> **WORK TO DO**
**1.** According to the passage on disk drive MTBF, why must the MTBF figure be a theoretical calculation and not the result of testing?
**2.** From the passage on disk drive MTBF, extract the text from "Disk drives usually" up to and including "inside a drive.".
**3.** Write what comes next in the passage on disk drive MTBF, continuing after its final sentence.

> **SELECTED TEXT**
----------

When you read the specifications on most modern disk drives, you’ll likely come across a statistic called MTBF. MTBF is the “Mean Time Between Failure” or the average time before the device is likely to fail.
Disk drives usually carry an MTBF of over 1 million hours. Given that there are 8,760 hours per year, I suppose using simple math, you could say that an ‘average’ drive should last 114 years (1,000,000/8,760).
Well, it’s pretty obvious from these numbers that nobody actually “tested” a drive to see if it would fail in 114 years…since disk drives haven’t even been around that long!
Rather, MTBF must be a theoretical calculation that an engineer “reasoned” based on some assumptions about the underlying component performance inside a drive.
The excerpts below from one recent study confirmed what we all know.
Customers replace disk drives at rates far higher than those suggested by the estimated mean time between failure (MTBF) supplied by drive vendors, according to a study of about 100,000 drives conducted by Carnegie Mellon University.

----------

> **RECORD EXCERPTS**
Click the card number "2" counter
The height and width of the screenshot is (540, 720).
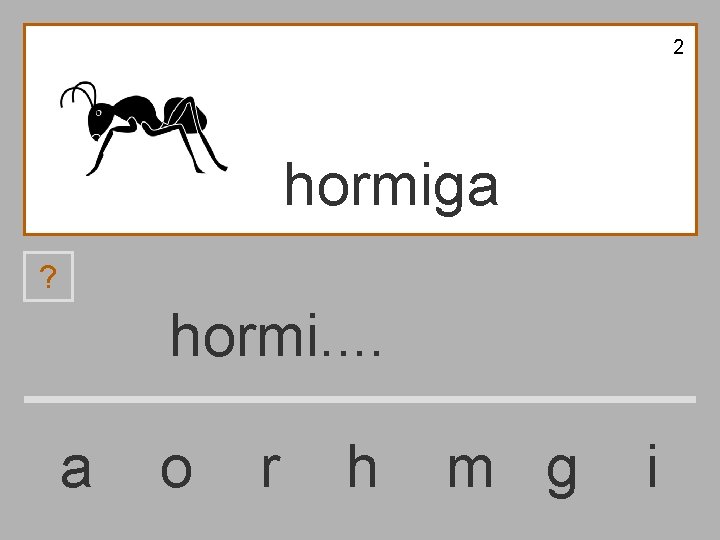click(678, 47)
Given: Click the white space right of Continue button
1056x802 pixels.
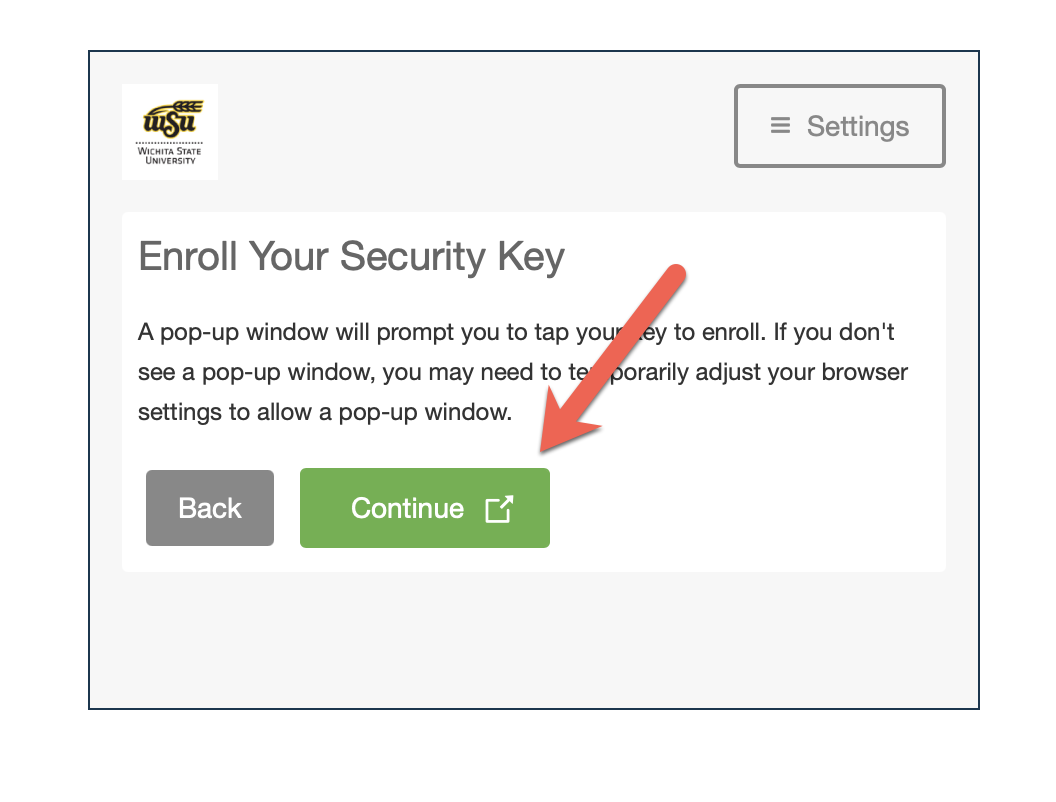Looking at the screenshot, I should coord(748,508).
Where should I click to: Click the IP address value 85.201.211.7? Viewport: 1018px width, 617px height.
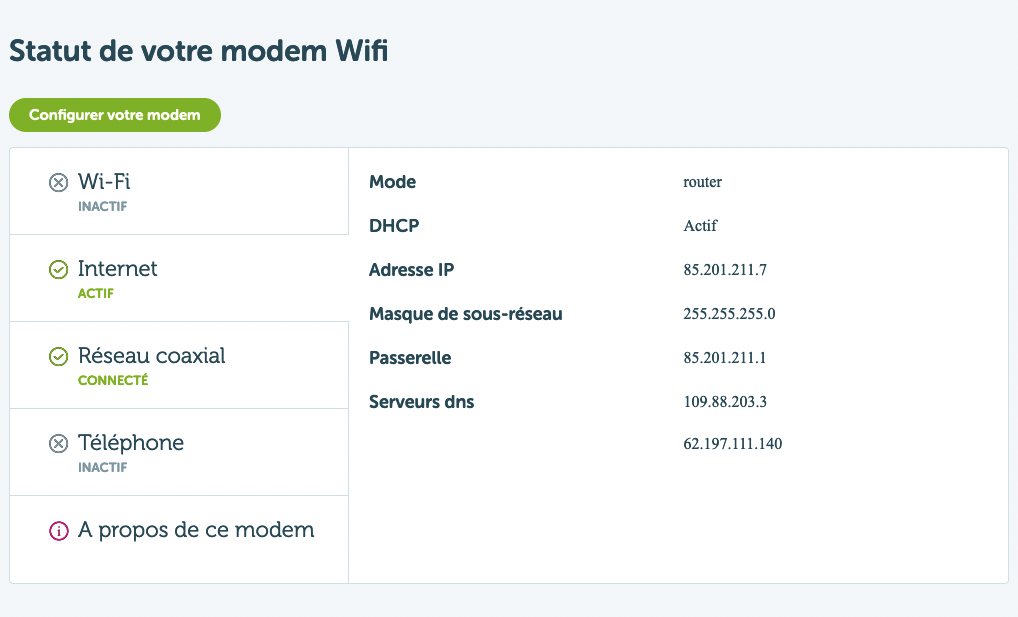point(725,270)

----------

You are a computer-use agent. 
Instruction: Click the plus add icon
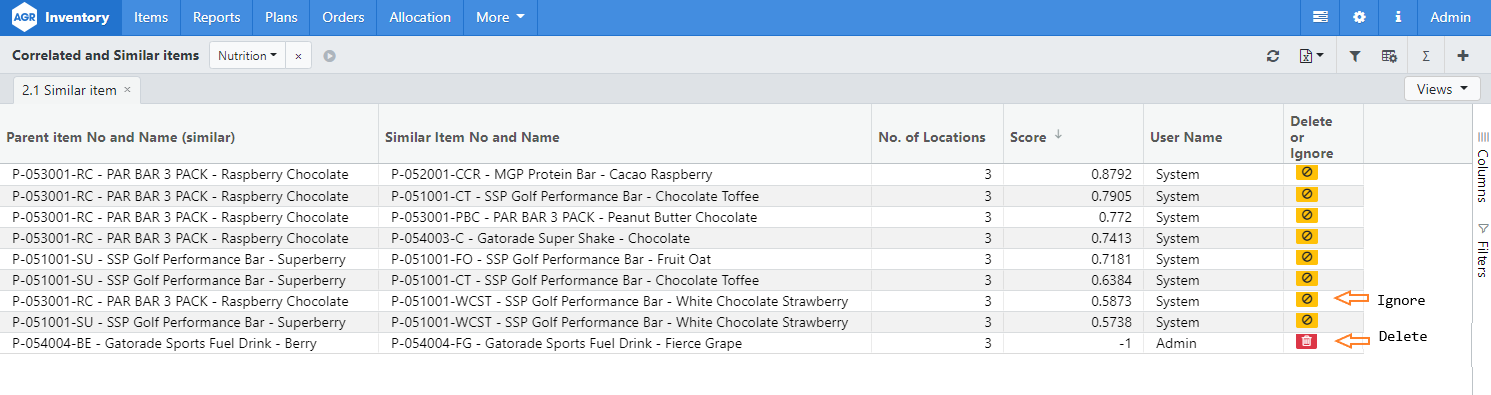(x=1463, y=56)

----------

> **OUTPUTS**
**1.** An MTBF of over 1 million hours works out to about 114 years, and no one could have tested a drive for that long because disk drives have not existed for that length of time. The figure must therefore be an engineer's reasoned estimate based on assumptions about how the components inside a drive perform.

**2.**
Disk drives usually carry an MTBF of over 1 million hours. Given that there are 8,760 hours per year, I suppose using simple math, you could say that an ‘average’ drive should last 114 years (1,000,000/8,760).
Well, it’s pretty obvious from these numbers that nobody actually “tested” a drive to see if it would fail in 114 years…since disk drives haven’t even been around that long!
Rather, MTBF must be a theoretical calculation that an engineer “reasoned” based on some assumptions about the underlying component performance inside a drive.

**3.**
The Carnegie Mellon study examined large production systems, including high-performance computing sites and Internet services sites running SCSI, FC and SATA drives. The data sheets for those drives listed MTBF between 1 million to 1.5 million hours, which the study said should mean annual failure rates “of at most 0.88%.” However, the study showed typical annual replacement rates of between 2% and 4%, “and up to 13% observed on some systems.”
Ashish Nadkarni, a principal consultant at GlassHouse Technologies, a storage services provider in Framingham, Mass., said he isn’t surprised by the comparatively high replacement rates because of the difference between the “clean room” environment in which vendors test and the heat, dust, noise or vibrations in an actual data center.
The studies won’t change how Tom Dugan, director of technical services at Recovery Networks, a Philadelphia-based business continuity services provider, protects his data. “If they told me it was 100,000 hours, I’d still protect it the same way. If they told me if was 5 million hours I’d still protect it the same way. I have to assume every drive could fail.”
Bottom Line: Don’t put too much trust in MTBF numbers. A 4% failure rate means that 1 in 25 hard drives will malfunction in the coming year. The physical drive will likely cost less than $200 to replace. However, the information on that drive could be critical to your business and may be irreplaceable.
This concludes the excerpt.